**PAGE EXCERPT:**
*****

What? Who needs regular expressions in the age of automation? I do! And maybe you need them too.

Personally I think that there are times when regular expressions are the right tool for the job. They have been around for a while and they are still a very useful aid that can be used to solve many problems in the network engineering space.

Need to quickly find where ACL is applied, or which config has got the specific IP in it? How about quickly audit config files for the missing configuration line? Regex to the rescue!

Contents

Introduction

If you never heard of regular expressions, or regex in the short form, they can be described in simple terms as a language used to describe search patterns. These patterns, when applied to text, allow for finding, as well as replacing, matching characters.

Regular expressions have seen widespread adoption over the years and can be used in Linux utilities like grep, sed, awk, and countless others. Quite a lot of software out there has some kind of support for regex, you'll find in them in Notepad++, and Wireshark for example.

*****

Copy the passage of the regex article between "Need to quickly" and "to the rescue!", inclusive.

*****

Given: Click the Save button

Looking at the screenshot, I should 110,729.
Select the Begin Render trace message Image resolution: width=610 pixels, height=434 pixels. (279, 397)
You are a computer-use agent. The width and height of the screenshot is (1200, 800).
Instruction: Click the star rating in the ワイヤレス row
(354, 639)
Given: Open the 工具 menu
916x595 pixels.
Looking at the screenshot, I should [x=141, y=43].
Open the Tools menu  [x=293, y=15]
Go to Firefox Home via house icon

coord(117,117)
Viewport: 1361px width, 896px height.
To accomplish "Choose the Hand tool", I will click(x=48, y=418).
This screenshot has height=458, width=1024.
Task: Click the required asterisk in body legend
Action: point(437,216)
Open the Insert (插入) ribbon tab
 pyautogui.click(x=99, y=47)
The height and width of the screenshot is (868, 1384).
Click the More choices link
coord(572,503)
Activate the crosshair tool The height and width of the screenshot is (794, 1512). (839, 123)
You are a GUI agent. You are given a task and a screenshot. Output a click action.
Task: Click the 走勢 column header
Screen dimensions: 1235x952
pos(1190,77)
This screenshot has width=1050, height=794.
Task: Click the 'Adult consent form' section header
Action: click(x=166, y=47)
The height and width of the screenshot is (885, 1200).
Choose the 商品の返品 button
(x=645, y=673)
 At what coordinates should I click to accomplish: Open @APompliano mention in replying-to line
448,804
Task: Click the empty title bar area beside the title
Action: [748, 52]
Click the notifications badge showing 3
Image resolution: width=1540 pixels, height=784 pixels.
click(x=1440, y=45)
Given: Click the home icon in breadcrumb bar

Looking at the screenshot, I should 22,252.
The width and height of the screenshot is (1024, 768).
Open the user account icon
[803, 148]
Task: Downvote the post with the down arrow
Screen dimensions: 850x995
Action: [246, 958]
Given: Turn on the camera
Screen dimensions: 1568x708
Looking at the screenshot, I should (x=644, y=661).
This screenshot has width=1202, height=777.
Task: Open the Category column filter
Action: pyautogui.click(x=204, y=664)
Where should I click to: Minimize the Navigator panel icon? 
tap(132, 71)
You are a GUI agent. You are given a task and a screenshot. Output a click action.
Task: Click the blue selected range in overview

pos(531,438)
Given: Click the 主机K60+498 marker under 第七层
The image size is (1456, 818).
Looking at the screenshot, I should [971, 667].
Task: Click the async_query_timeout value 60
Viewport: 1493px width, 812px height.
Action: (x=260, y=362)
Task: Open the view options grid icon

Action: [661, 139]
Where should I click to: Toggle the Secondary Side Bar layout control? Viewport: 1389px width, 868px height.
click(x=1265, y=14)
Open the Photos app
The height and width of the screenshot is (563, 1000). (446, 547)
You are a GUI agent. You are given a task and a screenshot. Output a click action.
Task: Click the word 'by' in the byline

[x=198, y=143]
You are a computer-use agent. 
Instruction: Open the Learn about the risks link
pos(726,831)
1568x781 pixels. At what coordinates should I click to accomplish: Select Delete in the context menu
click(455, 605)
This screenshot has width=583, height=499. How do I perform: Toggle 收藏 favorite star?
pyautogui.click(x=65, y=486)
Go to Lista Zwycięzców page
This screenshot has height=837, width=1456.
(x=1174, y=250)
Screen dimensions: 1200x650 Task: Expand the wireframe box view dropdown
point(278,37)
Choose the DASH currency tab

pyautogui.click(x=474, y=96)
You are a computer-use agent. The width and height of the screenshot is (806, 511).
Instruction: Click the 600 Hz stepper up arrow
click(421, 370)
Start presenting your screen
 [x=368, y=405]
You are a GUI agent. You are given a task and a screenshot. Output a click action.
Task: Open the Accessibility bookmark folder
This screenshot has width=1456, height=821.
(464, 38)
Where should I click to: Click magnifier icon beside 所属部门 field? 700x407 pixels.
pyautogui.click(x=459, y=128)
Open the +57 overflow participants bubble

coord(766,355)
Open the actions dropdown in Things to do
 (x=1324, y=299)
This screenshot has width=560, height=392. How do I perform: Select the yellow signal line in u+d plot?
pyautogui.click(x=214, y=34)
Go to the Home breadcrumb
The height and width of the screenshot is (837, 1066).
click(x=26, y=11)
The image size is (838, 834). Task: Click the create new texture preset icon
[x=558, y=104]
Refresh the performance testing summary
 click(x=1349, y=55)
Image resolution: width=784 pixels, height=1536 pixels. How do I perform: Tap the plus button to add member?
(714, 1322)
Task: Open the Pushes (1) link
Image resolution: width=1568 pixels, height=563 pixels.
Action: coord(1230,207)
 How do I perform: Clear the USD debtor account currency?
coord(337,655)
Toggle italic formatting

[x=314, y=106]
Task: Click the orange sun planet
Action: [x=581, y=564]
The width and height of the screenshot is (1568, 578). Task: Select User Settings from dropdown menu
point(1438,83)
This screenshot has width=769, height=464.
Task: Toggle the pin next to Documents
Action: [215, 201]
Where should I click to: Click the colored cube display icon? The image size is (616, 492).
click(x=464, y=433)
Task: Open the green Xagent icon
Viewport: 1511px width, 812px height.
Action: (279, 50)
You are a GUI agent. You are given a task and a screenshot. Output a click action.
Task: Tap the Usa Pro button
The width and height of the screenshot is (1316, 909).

*****

**RESULT:**
Need to quickly find where ACL is applied, or which config has got the specific IP in it? How about quickly audit config files for the missing configuration line? Regex to the rescue!